**What is expected**
Render the material as a numbered list, starting with the line that contains "About Cookies on This Site (95, 411)" and going on through the line that contains "Human Rights (54, 245)". Skip blank lines and leave the pictures out.

**Material provided**
_ _ _

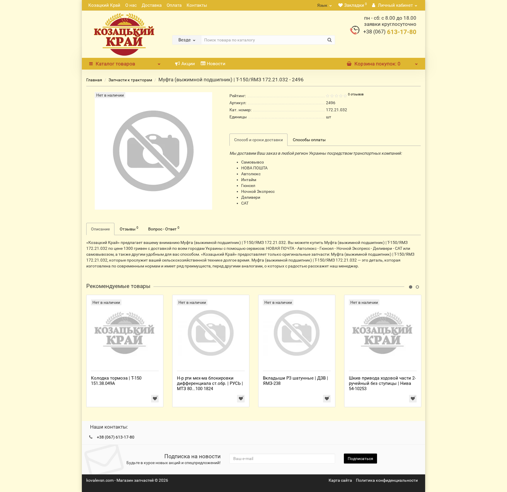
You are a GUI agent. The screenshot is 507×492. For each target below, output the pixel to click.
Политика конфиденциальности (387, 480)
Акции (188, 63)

_ _ _

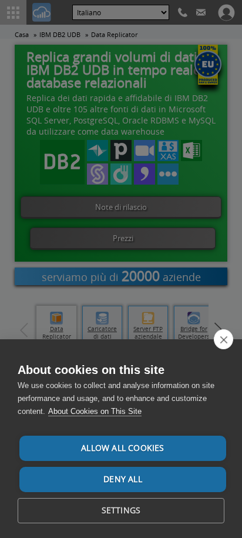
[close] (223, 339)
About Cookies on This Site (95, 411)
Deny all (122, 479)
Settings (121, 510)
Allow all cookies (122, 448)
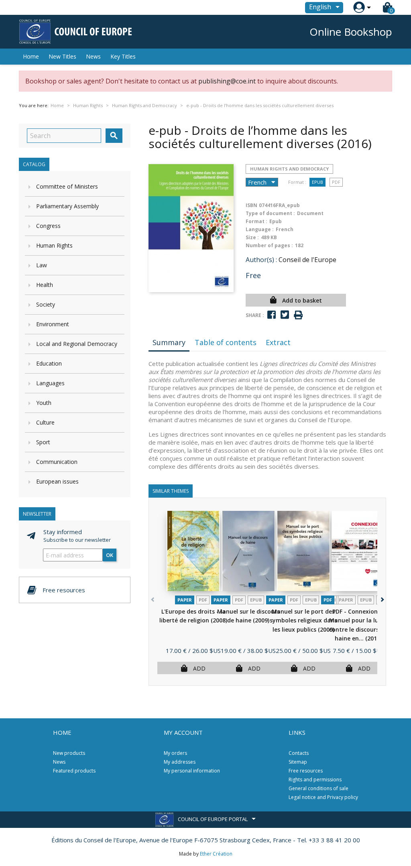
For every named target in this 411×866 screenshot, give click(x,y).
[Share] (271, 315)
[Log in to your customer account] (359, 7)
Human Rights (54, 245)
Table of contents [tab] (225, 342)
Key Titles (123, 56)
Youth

_ _ _

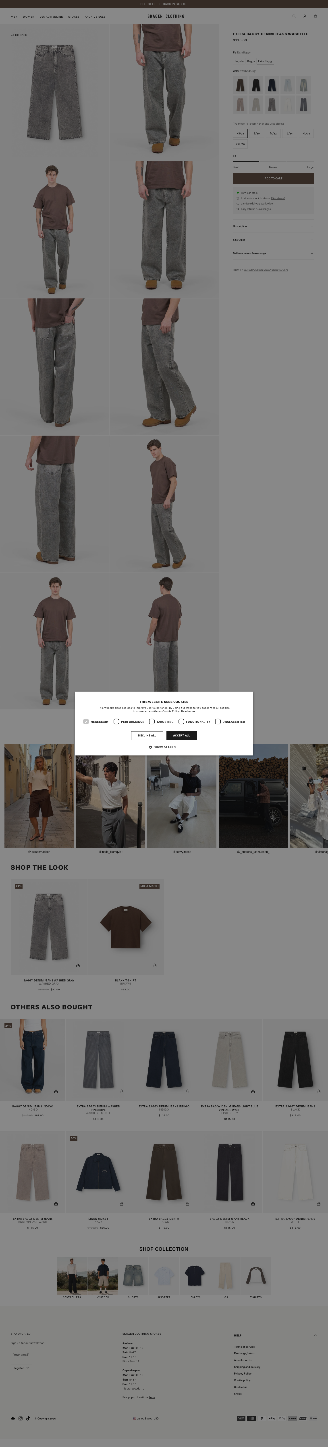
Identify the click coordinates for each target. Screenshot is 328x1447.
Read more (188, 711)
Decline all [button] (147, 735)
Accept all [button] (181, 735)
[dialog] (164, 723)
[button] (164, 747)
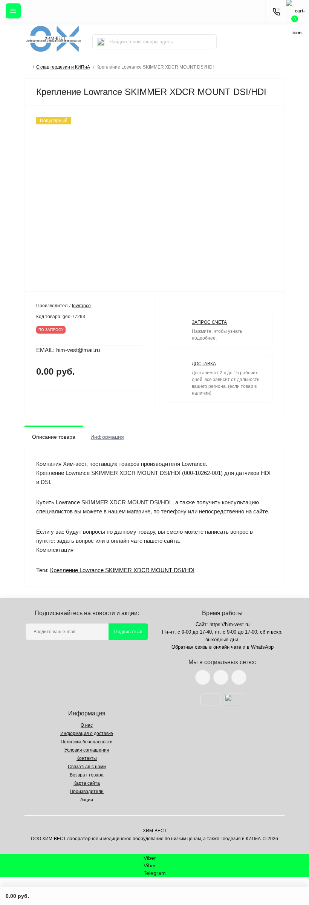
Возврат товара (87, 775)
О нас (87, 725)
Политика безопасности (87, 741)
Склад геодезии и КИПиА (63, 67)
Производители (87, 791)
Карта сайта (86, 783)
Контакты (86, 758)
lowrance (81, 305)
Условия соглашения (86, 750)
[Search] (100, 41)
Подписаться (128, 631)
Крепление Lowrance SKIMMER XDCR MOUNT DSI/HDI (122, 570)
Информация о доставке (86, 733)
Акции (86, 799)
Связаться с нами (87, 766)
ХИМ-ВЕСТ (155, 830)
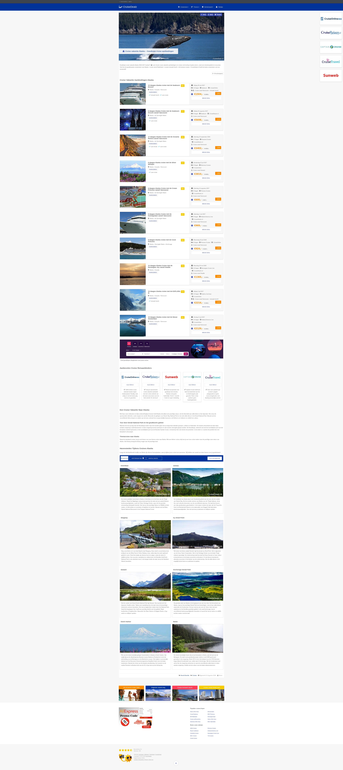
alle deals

_ _ _

**Result**
1. About Cookies on This Site (95, 411)
2. Deny all (122, 479)
3. Settings (121, 510)
4. Allow all cookies (122, 448)
5. For every named target in this 411×866 screenshot, give click(x,y).
6. [Share] (271, 315)
7. [Log in to your customer account] (359, 7)
8. Human Rights (54, 245)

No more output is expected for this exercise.